_Task requirements_: Could you return the full listing, every line exactly as given?

[[ Information shown open ]]

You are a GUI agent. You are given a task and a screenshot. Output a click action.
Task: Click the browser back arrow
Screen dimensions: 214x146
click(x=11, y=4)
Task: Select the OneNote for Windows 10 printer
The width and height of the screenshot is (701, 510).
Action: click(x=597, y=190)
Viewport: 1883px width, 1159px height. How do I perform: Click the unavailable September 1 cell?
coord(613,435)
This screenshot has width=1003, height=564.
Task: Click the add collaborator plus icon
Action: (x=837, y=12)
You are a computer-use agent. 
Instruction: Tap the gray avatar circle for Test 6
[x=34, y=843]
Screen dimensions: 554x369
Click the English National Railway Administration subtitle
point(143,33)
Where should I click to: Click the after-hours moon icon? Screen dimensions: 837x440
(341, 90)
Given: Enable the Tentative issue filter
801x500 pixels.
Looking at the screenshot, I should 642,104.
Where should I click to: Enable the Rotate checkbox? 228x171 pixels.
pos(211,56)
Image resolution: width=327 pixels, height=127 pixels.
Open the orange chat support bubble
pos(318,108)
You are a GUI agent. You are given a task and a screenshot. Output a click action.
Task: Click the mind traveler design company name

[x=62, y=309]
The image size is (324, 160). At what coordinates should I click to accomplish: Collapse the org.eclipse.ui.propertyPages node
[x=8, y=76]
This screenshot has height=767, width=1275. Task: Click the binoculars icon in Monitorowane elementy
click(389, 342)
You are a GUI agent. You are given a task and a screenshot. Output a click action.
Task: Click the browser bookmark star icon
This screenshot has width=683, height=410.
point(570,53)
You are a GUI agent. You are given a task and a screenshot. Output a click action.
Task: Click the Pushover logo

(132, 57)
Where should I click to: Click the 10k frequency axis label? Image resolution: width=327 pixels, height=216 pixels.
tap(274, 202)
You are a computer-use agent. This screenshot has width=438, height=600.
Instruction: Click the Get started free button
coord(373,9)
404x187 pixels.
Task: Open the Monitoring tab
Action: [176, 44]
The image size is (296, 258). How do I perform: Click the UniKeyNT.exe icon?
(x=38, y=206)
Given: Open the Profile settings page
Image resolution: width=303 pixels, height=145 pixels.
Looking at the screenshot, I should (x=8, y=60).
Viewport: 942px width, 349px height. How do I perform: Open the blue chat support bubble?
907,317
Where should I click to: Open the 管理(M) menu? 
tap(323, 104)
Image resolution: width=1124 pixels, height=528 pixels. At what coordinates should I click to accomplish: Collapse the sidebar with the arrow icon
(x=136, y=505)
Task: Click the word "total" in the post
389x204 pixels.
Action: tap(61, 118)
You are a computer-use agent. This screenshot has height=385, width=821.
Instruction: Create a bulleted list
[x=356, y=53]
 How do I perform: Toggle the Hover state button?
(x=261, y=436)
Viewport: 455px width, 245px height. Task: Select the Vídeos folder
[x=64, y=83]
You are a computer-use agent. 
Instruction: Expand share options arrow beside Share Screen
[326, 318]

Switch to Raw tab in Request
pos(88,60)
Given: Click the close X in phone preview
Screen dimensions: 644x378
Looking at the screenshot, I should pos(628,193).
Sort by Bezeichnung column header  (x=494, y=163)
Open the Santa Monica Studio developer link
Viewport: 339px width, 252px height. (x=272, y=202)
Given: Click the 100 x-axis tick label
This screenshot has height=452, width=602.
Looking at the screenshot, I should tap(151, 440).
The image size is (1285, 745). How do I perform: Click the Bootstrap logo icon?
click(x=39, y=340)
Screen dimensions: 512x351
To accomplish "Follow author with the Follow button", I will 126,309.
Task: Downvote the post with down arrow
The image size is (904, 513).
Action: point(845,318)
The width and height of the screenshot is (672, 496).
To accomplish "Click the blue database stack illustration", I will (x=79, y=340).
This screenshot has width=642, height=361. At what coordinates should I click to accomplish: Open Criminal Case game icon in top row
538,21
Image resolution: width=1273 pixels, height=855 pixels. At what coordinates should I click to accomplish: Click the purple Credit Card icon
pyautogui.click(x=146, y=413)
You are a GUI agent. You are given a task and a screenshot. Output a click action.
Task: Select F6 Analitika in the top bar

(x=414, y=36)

[[ Information shown closed ]]

_Response to this exercise_:
You are a GUI agent. You are given a task and a screenshot. Output a click action.
Task: Click the browser back arrow
Screen dimensions: 214x146
click(x=11, y=4)
Task: Select the OneNote for Windows 10 printer
The width and height of the screenshot is (701, 510).
Action: click(x=597, y=190)
Viewport: 1883px width, 1159px height. How do I perform: Click the unavailable September 1 cell?
coord(613,435)
This screenshot has width=1003, height=564.
Task: Click the add collaborator plus icon
Action: (x=837, y=12)
You are a computer-use agent. 
Instruction: Tap the gray avatar circle for Test 6
[x=34, y=843]
Screen dimensions: 554x369
Click the English National Railway Administration subtitle
point(143,33)
Where should I click to: Click the after-hours moon icon? Screen dimensions: 837x440
(341, 90)
Given: Enable the Tentative issue filter
801x500 pixels.
Looking at the screenshot, I should 642,104.
Where should I click to: Enable the Rotate checkbox? 228x171 pixels.
pos(211,56)
Image resolution: width=327 pixels, height=127 pixels.
Open the orange chat support bubble
pos(318,108)
You are a GUI agent. You are given a task and a screenshot. Output a click action.
Task: Click the mind traveler design company name

[x=62, y=309]
The image size is (324, 160). At what coordinates should I click to accomplish: Collapse the org.eclipse.ui.propertyPages node
[x=8, y=76]
This screenshot has height=767, width=1275. Task: Click the binoculars icon in Monitorowane elementy
click(389, 342)
You are a GUI agent. You are given a task and a screenshot. Output a click action.
Task: Click the browser bookmark star icon
This screenshot has width=683, height=410.
point(570,53)
You are a GUI agent. You are given a task and a screenshot. Output a click action.
Task: Click the Pushover logo

(132, 57)
Where should I click to: Click the 10k frequency axis label? Image resolution: width=327 pixels, height=216 pixels.
tap(274, 202)
You are a computer-use agent. This screenshot has width=438, height=600.
Instruction: Click the Get started free button
coord(373,9)
404x187 pixels.
Task: Open the Monitoring tab
Action: [176, 44]
The image size is (296, 258). How do I perform: Click the UniKeyNT.exe icon?
(x=38, y=206)
Given: Open the Profile settings page
Image resolution: width=303 pixels, height=145 pixels.
Looking at the screenshot, I should (x=8, y=60).
Viewport: 942px width, 349px height. How do I perform: Open the blue chat support bubble?
907,317
Where should I click to: Open the 管理(M) menu? 
tap(323, 104)
Image resolution: width=1124 pixels, height=528 pixels. At what coordinates should I click to accomplish: Collapse the sidebar with the arrow icon
(x=136, y=505)
Task: Click the word "total" in the post
389x204 pixels.
Action: tap(61, 118)
You are a computer-use agent. This screenshot has height=385, width=821.
Instruction: Create a bulleted list
[x=356, y=53]
 How do I perform: Toggle the Hover state button?
(x=261, y=436)
Viewport: 455px width, 245px height. Task: Select the Vídeos folder
[x=64, y=83]
You are a computer-use agent. 
Instruction: Expand share options arrow beside Share Screen
[326, 318]

Switch to Raw tab in Request
pos(88,60)
Given: Click the close X in phone preview
Screen dimensions: 644x378
Looking at the screenshot, I should pos(628,193).
Sort by Bezeichnung column header  (x=494, y=163)
Open the Santa Monica Studio developer link
Viewport: 339px width, 252px height. (x=272, y=202)
Given: Click the 100 x-axis tick label
This screenshot has height=452, width=602.
Looking at the screenshot, I should tap(151, 440).
The image size is (1285, 745). How do I perform: Click the Bootstrap logo icon?
click(x=39, y=340)
Screen dimensions: 512x351
To accomplish "Follow author with the Follow button", I will 126,309.
Task: Downvote the post with down arrow
The image size is (904, 513).
Action: point(845,318)
The width and height of the screenshot is (672, 496).
To accomplish "Click the blue database stack illustration", I will (x=79, y=340).
This screenshot has width=642, height=361. At what coordinates should I click to accomplish: Open Criminal Case game icon in top row
538,21
Image resolution: width=1273 pixels, height=855 pixels. At what coordinates should I click to accomplish: Click the purple Credit Card icon
pyautogui.click(x=146, y=413)
You are a GUI agent. You are given a task and a screenshot. Output a click action.
Task: Select F6 Analitika in the top bar

(x=414, y=36)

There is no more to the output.